● WHAT NEEDS TO BE DONE
Would you give all of the records again, exactly as they read?

● DATA SUPPLIED
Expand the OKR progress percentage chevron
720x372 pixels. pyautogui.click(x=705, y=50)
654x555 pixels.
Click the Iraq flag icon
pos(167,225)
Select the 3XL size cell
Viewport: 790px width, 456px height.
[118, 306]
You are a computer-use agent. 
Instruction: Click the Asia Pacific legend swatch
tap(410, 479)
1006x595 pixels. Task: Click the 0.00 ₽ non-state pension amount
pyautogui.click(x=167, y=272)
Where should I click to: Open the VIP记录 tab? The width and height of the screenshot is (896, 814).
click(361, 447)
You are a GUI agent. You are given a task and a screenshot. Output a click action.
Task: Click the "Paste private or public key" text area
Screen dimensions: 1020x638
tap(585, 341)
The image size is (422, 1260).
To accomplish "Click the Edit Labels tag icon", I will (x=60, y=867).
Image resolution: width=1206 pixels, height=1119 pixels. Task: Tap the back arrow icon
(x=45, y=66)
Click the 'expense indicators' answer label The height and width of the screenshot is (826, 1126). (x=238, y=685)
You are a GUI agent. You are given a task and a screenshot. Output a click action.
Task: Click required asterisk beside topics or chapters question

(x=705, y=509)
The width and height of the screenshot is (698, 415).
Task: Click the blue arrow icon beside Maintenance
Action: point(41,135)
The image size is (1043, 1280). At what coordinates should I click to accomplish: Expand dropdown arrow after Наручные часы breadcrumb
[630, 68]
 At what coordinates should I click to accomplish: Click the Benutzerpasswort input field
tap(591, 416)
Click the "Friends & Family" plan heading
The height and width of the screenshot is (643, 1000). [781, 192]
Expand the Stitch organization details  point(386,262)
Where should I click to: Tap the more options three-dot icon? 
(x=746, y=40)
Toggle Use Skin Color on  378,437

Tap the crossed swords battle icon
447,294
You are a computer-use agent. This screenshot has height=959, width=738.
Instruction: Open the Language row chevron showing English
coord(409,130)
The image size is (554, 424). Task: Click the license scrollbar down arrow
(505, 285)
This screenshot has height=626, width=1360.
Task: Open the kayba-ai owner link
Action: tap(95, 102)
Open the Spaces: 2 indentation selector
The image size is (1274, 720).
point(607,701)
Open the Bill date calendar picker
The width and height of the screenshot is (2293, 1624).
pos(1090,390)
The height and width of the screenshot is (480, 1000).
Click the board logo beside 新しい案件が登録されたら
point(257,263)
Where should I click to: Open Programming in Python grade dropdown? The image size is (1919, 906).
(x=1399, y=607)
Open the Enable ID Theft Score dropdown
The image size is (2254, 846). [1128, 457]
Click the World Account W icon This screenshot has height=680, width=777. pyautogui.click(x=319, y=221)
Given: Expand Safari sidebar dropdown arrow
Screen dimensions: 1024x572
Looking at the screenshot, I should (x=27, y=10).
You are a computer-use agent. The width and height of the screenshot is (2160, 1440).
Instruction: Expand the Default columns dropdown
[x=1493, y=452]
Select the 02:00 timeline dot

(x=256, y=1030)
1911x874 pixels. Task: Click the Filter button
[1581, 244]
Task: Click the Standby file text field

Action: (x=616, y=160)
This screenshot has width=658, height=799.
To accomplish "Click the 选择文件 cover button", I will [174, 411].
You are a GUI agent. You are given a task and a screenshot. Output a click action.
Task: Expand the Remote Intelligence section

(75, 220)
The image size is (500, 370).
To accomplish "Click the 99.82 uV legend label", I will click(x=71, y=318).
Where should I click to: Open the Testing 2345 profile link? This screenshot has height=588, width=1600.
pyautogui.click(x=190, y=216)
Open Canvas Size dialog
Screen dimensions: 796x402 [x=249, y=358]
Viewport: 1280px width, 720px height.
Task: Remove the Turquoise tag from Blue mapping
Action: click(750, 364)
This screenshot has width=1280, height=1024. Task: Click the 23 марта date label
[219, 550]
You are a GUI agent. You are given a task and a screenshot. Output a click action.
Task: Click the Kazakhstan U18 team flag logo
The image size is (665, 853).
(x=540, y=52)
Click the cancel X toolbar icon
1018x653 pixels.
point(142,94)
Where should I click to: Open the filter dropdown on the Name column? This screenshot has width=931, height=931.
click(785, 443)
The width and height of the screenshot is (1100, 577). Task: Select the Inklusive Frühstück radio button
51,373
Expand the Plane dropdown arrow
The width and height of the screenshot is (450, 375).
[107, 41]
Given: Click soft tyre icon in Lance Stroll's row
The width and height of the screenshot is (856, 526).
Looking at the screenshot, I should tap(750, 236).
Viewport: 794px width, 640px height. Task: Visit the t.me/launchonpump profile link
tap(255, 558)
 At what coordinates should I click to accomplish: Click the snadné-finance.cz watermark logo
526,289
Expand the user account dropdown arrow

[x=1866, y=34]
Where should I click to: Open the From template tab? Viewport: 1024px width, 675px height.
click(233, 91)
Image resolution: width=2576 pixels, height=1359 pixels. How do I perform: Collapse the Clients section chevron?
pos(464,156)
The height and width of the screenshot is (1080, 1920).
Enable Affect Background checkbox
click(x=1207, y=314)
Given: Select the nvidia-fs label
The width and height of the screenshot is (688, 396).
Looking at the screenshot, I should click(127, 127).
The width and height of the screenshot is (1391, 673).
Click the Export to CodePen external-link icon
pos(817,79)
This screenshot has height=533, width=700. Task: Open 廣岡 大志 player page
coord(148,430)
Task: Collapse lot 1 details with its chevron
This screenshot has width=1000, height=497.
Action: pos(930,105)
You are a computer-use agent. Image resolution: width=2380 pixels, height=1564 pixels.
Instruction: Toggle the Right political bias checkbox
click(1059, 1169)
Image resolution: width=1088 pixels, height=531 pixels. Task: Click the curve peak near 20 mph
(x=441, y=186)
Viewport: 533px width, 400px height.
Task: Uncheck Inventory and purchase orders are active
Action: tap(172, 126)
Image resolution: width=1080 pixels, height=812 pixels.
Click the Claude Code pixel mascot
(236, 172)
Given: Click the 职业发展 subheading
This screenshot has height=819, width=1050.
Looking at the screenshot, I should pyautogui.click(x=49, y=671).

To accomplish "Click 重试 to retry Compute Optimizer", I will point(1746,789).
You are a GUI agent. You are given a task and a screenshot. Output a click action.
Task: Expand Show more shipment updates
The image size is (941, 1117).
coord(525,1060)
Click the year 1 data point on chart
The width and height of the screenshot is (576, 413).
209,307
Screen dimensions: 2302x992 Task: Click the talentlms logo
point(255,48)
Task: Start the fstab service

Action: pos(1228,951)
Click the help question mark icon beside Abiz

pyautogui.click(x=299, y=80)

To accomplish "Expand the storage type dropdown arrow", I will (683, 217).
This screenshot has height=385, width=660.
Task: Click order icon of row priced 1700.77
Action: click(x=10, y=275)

● PROBLEM SOLUTION
Expand the OKR progress percentage chevron
720x372 pixels. pyautogui.click(x=705, y=50)
654x555 pixels.
Click the Iraq flag icon
pos(167,225)
Select the 3XL size cell
Viewport: 790px width, 456px height.
[118, 306]
You are a computer-use agent. 
Instruction: Click the Asia Pacific legend swatch
tap(410, 479)
1006x595 pixels. Task: Click the 0.00 ₽ non-state pension amount
pyautogui.click(x=167, y=272)
Where should I click to: Open the VIP记录 tab? The width and height of the screenshot is (896, 814).
click(361, 447)
You are a GUI agent. You are given a task and a screenshot. Output a click action.
Task: Click the "Paste private or public key" text area
Screen dimensions: 1020x638
tap(585, 341)
The image size is (422, 1260).
To accomplish "Click the Edit Labels tag icon", I will (x=60, y=867).
Image resolution: width=1206 pixels, height=1119 pixels. Task: Tap the back arrow icon
(x=45, y=66)
Click the 'expense indicators' answer label The height and width of the screenshot is (826, 1126). (x=238, y=685)
You are a GUI agent. You are given a task and a screenshot. Output a click action.
Task: Click required asterisk beside topics or chapters question

(x=705, y=509)
The width and height of the screenshot is (698, 415).
Task: Click the blue arrow icon beside Maintenance
Action: point(41,135)
The image size is (1043, 1280). At what coordinates should I click to accomplish: Expand dropdown arrow after Наручные часы breadcrumb
[630, 68]
 At what coordinates should I click to accomplish: Click the Benutzerpasswort input field
tap(591, 416)
Click the "Friends & Family" plan heading
The height and width of the screenshot is (643, 1000). [781, 192]
Expand the Stitch organization details  point(386,262)
Where should I click to: Tap the more options three-dot icon? 
(x=746, y=40)
Toggle Use Skin Color on  378,437

Tap the crossed swords battle icon
447,294
You are a computer-use agent. This screenshot has height=959, width=738.
Instruction: Open the Language row chevron showing English
coord(409,130)
The image size is (554, 424). Task: Click the license scrollbar down arrow
(505, 285)
This screenshot has height=626, width=1360.
Task: Open the kayba-ai owner link
Action: tap(95, 102)
Open the Spaces: 2 indentation selector
The image size is (1274, 720).
point(607,701)
Open the Bill date calendar picker
The width and height of the screenshot is (2293, 1624).
pos(1090,390)
The height and width of the screenshot is (480, 1000).
Click the board logo beside 新しい案件が登録されたら
point(257,263)
Where should I click to: Open Programming in Python grade dropdown? The image size is (1919, 906).
(x=1399, y=607)
Open the Enable ID Theft Score dropdown
The image size is (2254, 846). [1128, 457]
Click the World Account W icon This screenshot has height=680, width=777. pyautogui.click(x=319, y=221)
Given: Expand Safari sidebar dropdown arrow
Screen dimensions: 1024x572
Looking at the screenshot, I should (x=27, y=10).
You are a computer-use agent. The width and height of the screenshot is (2160, 1440).
Instruction: Expand the Default columns dropdown
[x=1493, y=452]
Select the 02:00 timeline dot

(x=256, y=1030)
1911x874 pixels. Task: Click the Filter button
[1581, 244]
Task: Click the Standby file text field

Action: (x=616, y=160)
This screenshot has width=658, height=799.
To accomplish "Click the 选择文件 cover button", I will [174, 411].
You are a GUI agent. You are given a task and a screenshot. Output a click action.
Task: Expand the Remote Intelligence section

(75, 220)
The image size is (500, 370).
To accomplish "Click the 99.82 uV legend label", I will click(x=71, y=318).
Where should I click to: Open the Testing 2345 profile link? This screenshot has height=588, width=1600.
pyautogui.click(x=190, y=216)
Open Canvas Size dialog
Screen dimensions: 796x402 [x=249, y=358]
Viewport: 1280px width, 720px height.
Task: Remove the Turquoise tag from Blue mapping
Action: click(750, 364)
This screenshot has width=1280, height=1024. Task: Click the 23 марта date label
[219, 550]
You are a GUI agent. You are given a task and a screenshot. Output a click action.
Task: Click the Kazakhstan U18 team flag logo
The image size is (665, 853).
(x=540, y=52)
Click the cancel X toolbar icon
1018x653 pixels.
point(142,94)
Where should I click to: Open the filter dropdown on the Name column? This screenshot has width=931, height=931.
click(785, 443)
The width and height of the screenshot is (1100, 577). Task: Select the Inklusive Frühstück radio button
51,373
Expand the Plane dropdown arrow
The width and height of the screenshot is (450, 375).
[107, 41]
Given: Click soft tyre icon in Lance Stroll's row
The width and height of the screenshot is (856, 526).
Looking at the screenshot, I should tap(750, 236).
Viewport: 794px width, 640px height. Task: Visit the t.me/launchonpump profile link
tap(255, 558)
 At what coordinates should I click to accomplish: Click the snadné-finance.cz watermark logo
526,289
Expand the user account dropdown arrow

[x=1866, y=34]
Where should I click to: Open the From template tab? Viewport: 1024px width, 675px height.
click(233, 91)
Image resolution: width=2576 pixels, height=1359 pixels. How do I perform: Collapse the Clients section chevron?
pos(464,156)
The height and width of the screenshot is (1080, 1920).
Enable Affect Background checkbox
click(x=1207, y=314)
Given: Select the nvidia-fs label
The width and height of the screenshot is (688, 396).
Looking at the screenshot, I should click(127, 127).
The width and height of the screenshot is (1391, 673).
Click the Export to CodePen external-link icon
pos(817,79)
This screenshot has height=533, width=700. Task: Open 廣岡 大志 player page
coord(148,430)
Task: Collapse lot 1 details with its chevron
This screenshot has width=1000, height=497.
Action: pos(930,105)
You are a computer-use agent. Image resolution: width=2380 pixels, height=1564 pixels.
Instruction: Toggle the Right political bias checkbox
click(1059, 1169)
Image resolution: width=1088 pixels, height=531 pixels. Task: Click the curve peak near 20 mph
(x=441, y=186)
Viewport: 533px width, 400px height.
Task: Uncheck Inventory and purchase orders are active
Action: tap(172, 126)
Image resolution: width=1080 pixels, height=812 pixels.
Click the Claude Code pixel mascot
(236, 172)
Given: Click the 职业发展 subheading
This screenshot has height=819, width=1050.
Looking at the screenshot, I should pyautogui.click(x=49, y=671).

To accomplish "Click 重试 to retry Compute Optimizer", I will point(1746,789).
You are a GUI agent. You are given a task and a screenshot. Output a click action.
Task: Expand Show more shipment updates
The image size is (941, 1117).
coord(525,1060)
Click the year 1 data point on chart
The width and height of the screenshot is (576, 413).
209,307
Screen dimensions: 2302x992 Task: Click the talentlms logo
point(255,48)
Task: Start the fstab service

Action: pos(1228,951)
Click the help question mark icon beside Abiz

pyautogui.click(x=299, y=80)

To accomplish "Expand the storage type dropdown arrow", I will (683, 217).
This screenshot has height=385, width=660.
Task: Click order icon of row priced 1700.77
Action: click(x=10, y=275)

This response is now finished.